* ARTIKEL:
_ _ _

Der Zusammenhang von Zirkularität, Proemialität und Kenogrammatik ist von Günther in "Cognition and Volition" (1970) hergestellt und als Basis seiner "Cybernetic Theory of Subjectivity" eingeführt worden.
Im Gegensatz zur Rekursion hat der Y-Kombinator weder ein initiales noch ein terminales Objekt. D.h., er hat keinen Rekursionsanfang und auch kein Rekursionsende als Resultat der rekursiven Berechnung. Insofern erfüllt der Y-Kombinator die Eigenschaft der Zirkularität. Damit ist er auch als nicht-finites Konstrukt charakterisiert.
In der Kenogrammatik sind die Kenogramme basal. Auch wenn sie durch Diremption generiert sind, ist die strikte Dichotomie von Operator und Operand, Diremption und Kenogramm, aufgehoben. Der Y-Kombinator als Operator einer Kombinatorischen Logik ist jedoch ein abgeleiteter. Er lässt sich durch andere nicht paradoxale Kombinatoren definieren ohne damit in Konflikt mit der Konsistenz des Systems zu geraten. Ebenso lassen sich vom Y-Kombinator verschiedene paradoxale Kombinatoren konstruieren. (Entsprechendes gilt für die anderswo zelebrierte Re-Entry-Funktion.) Etwas anderes ist es, dass die unrestringierte Konzeption der kombinatorischen Logik im Gegensatz etwa zur semantisch fundierten Logik als solcher in sich paradoxal entworfen ist. Die Paradoxalität des Y-Kombinators ist auch radikaler gefasst als die Widersprüchlichkeit in der Parakonsistenten Logik.
Die Sprechweise der paradoxalen Verfasstheit der Kenogrammatik erhält damit eine weitere Explikation.
Die Theorie der Kenogrammatik lässt sich nicht in einer unitären Begriffsbildung leisten, sie verlangt eine nicht unifizerbare komplementäre, gegensätzliche und gegenläufige Konzeptualisierung. Die Einführung der Kenogrammatik kann nur in einer solchen dekonstruktiven Arbeit geleistet werden. Ich setze hier im technischen Sinne auf die Gegenläufigkeit konstruktionistischer algebraischer und interaktionistischer ko-algebraischer Begriffsbildungen und Strategien als Ausgangspunkt der Verwerfung der methodischen Dichotomien und des Entwurfs der Kenogrammatik. Eine Einführung der Kenogrammatik siedelt sich an in dem fragilen Zwischenbereich von strukturalen und prozessualen Inskriptionen.

_ _ _

* DATENAUSZUG:
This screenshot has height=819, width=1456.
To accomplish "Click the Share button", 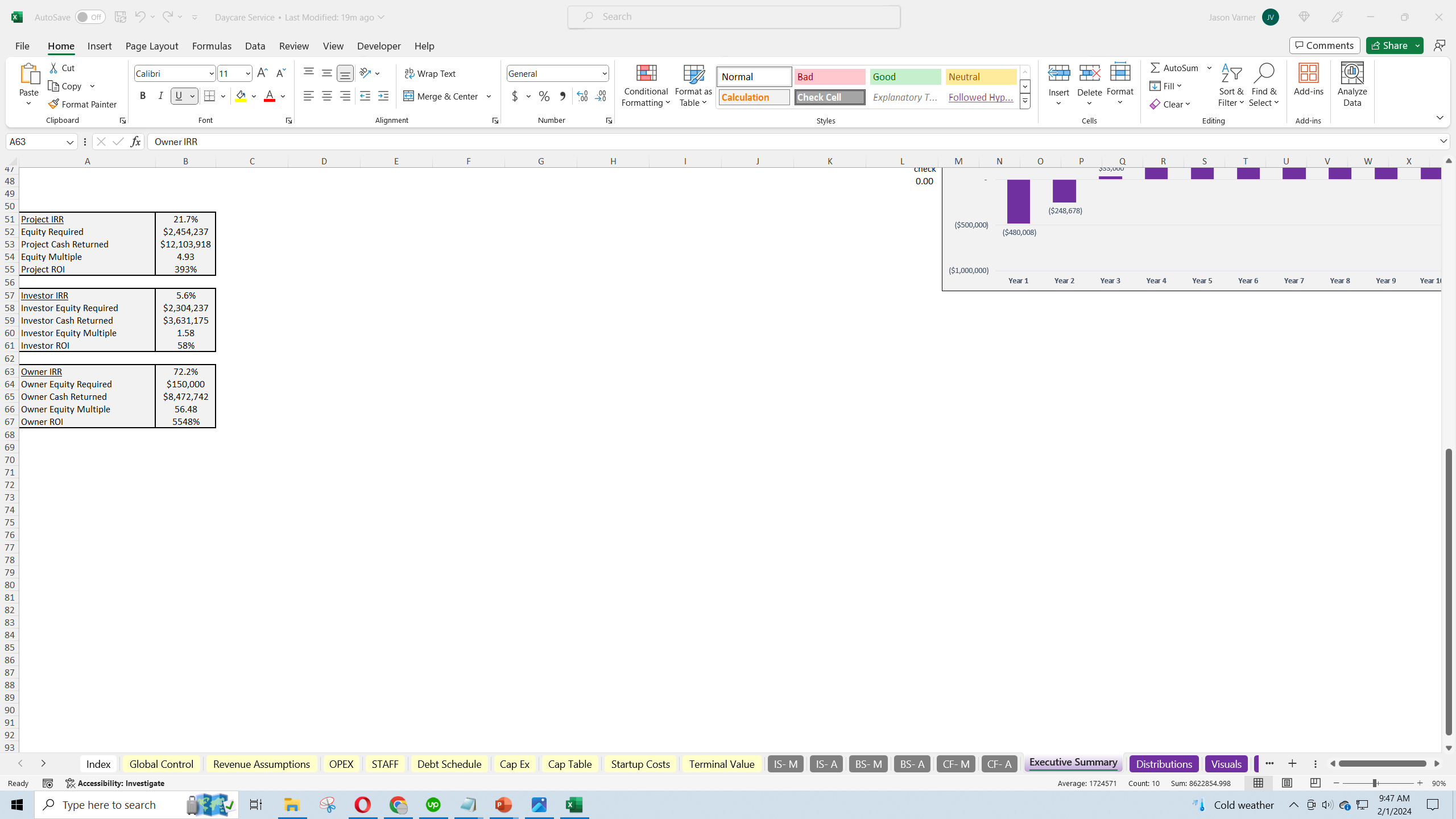I will click(x=1388, y=46).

_ _ _

* AUFGABENBESCHREIBUNG: Kopiere aus dem Artikel zur Kenogrammatik wortgetreu den Abschnitt von „Die Theorie der“ bis einschließlich „und prozessualen Inskriptionen.“.

* ERGEBNIS:
Die Theorie der Kenogrammatik lässt sich nicht in einer unitären Begriffsbildung leisten, sie verlangt eine nicht unifizerbare komplementäre, gegensätzliche und gegenläufige Konzeptualisierung. Die Einführung der Kenogrammatik kann nur in einer solchen dekonstruktiven Arbeit geleistet werden. Ich setze hier im technischen Sinne auf die Gegenläufigkeit konstruktionistischer algebraischer und interaktionistischer ko-algebraischer Begriffsbildungen und Strategien als Ausgangspunkt der Verwerfung der methodischen Dichotomien und des Entwurfs der Kenogrammatik. Eine Einführung der Kenogrammatik siedelt sich an in dem fragilen Zwischenbereich von strukturalen und prozessualen Inskriptionen.